Home Inspectors use drones mainly to inspect roofs and chimneys because of the height, the necessary angles that need to be examined on steep roofs, and the danger of falling. The primary function of the drone for these inspections is actually aerial photography so you will need a good camera that can be remotely operated while attached or built into the drone and produce high resolution pictures. You may want a dual control model camera where a pilot mans the flying function and the inspector reviews the photos simultaneously for quality and to determine whether different shots or angles are needed. You also want to be sure the camera is covered either separately or as part of the drone insurance.
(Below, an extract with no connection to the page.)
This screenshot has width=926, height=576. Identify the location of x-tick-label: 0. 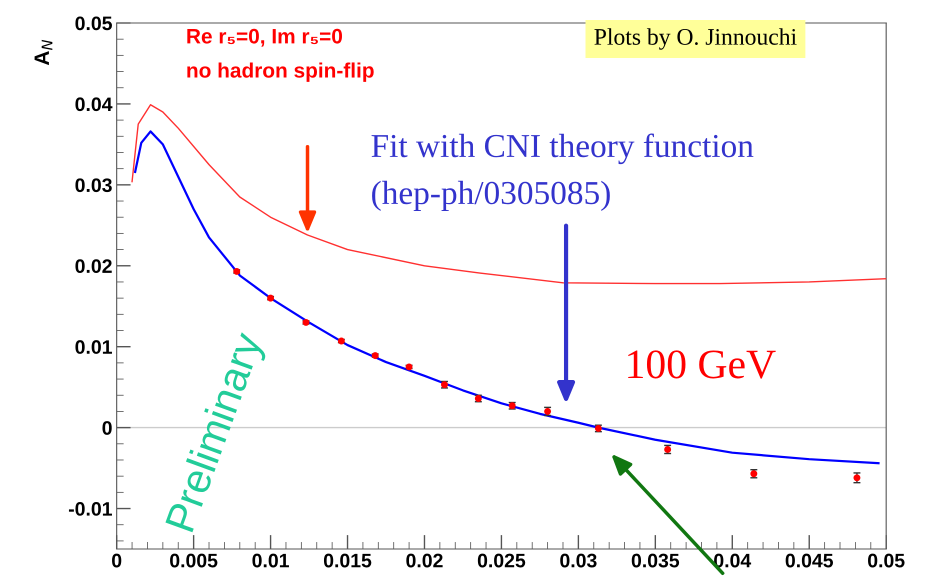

In a UAS the aircraft or drone is the Platform, the Payload is the camera or sensor and the Ground Control Station is the remote pilot and the inspector, or just the inspector if he is also the pilot. You want to ensure you have coverage for all parts. Fortunately, the drone itself has a wide range of price s depending on the model you select starting at approximately $175.00and the camera may actually be the most expensive piece of equipment.
Damage to the property owner may also result if an unsafe defect on the property is not detected as part of the home inspection and later results in a loss. This type of injury is either covered by Error & Omissions or Professional Liability for the home inspector. Some insurance company such as Target Professional Programs offer Home Inspectors Insurance as a specialty insurance endorsed by ASHI that has a combined BOP package with Professional liability and Drone insurance endorsements.
Target’s General Liability insurance can limit coverage to specific types of inspections that you actually perform depending on whether they are residential, commercial, Section 8 or other types. This lowers your cost for premium. They also offer tailored optional insurance coverage, e.g. mold inspection but not termite inspection.
So if drone inspections are in your future business plans, you want to explore your insurance options thoroughly.